Barcelona’s Unique City-Scape
Arriving in Barcelona my expectations of what the city would look like were far different from the reality – especially due to the neighborhood within which I reside. As the capital of tourism in Spain, I pictured a traditional hustling and bustling city with traffic and tall buildings. However, as my taxi from the airport approached my neighborhood, I noticed it became increasingly harder for him to drive, and he began circling around this one area until informing me that I would have to walk the rest of the way. Confused and tired, I exited the cab and began walking the rest of the way. Slowly I began to understand why my taxi driver had experienced such trouble.

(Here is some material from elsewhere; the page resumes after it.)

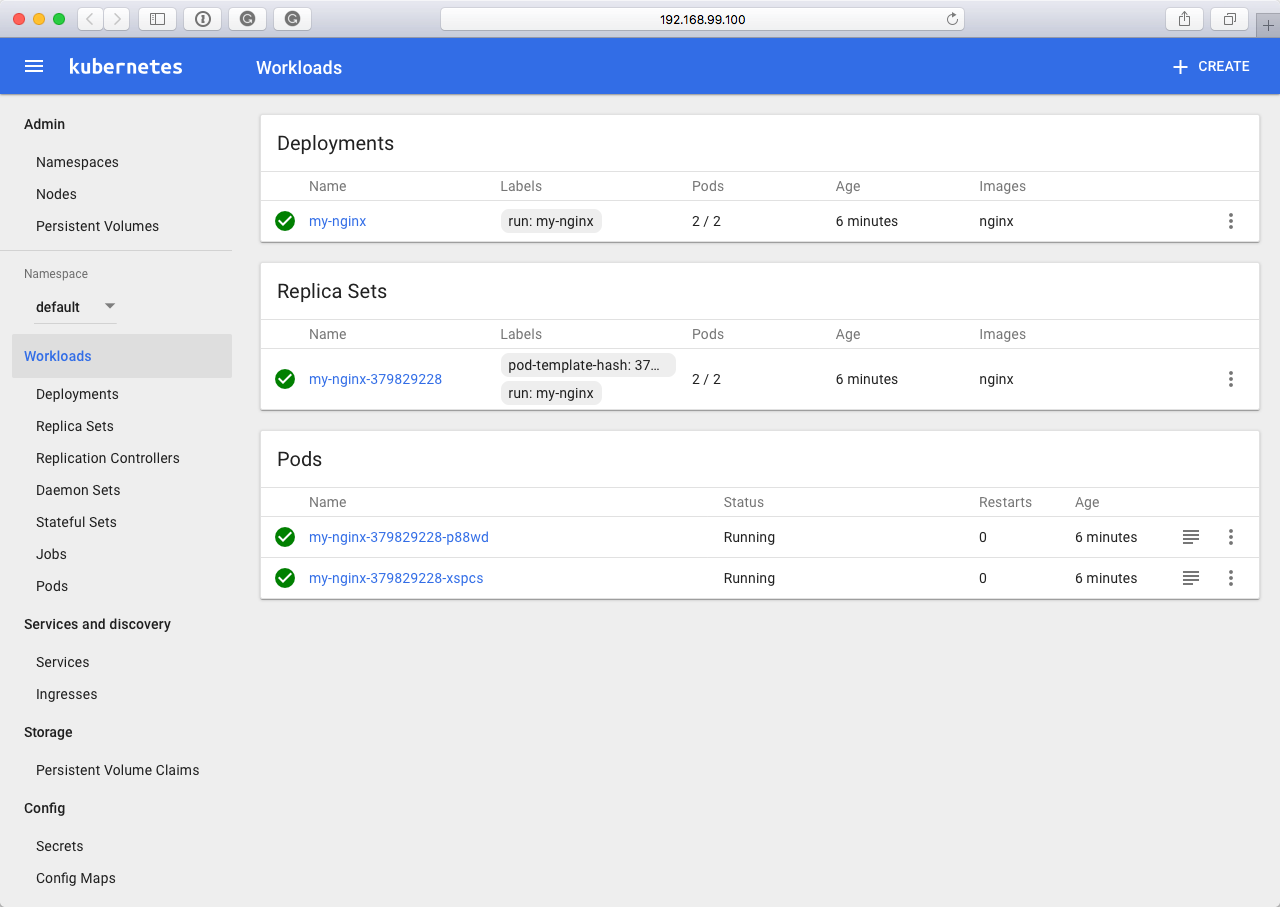
Task: Click the CREATE button
Action: point(1210,66)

Rather than a typical city-scape with wide streets and lanes for cars, Gothic Quarter, Barcelona is filled with tiny, narrow alley ways that branch off of tiny, one-way streets – most of which are only wide enough for human traffic or mopeds and bicycles. It’s almost as though you are transported back in time. Though the buildings are not nearly as tall as any building you would find in a major city within the US, the proximity of them make them feel tall and enclosing as you stroll through the endless maze of shops with apartments fixated above. This enclosing feeling often makes it difficult to fully grasp where I am at any given time, and makes it nearly impossible to see structures and buildings beyond the street you are currently walking on. So far, this has been one of my favorite parts of the city, for stumbling upon grand, historical constructs is an every-day activity.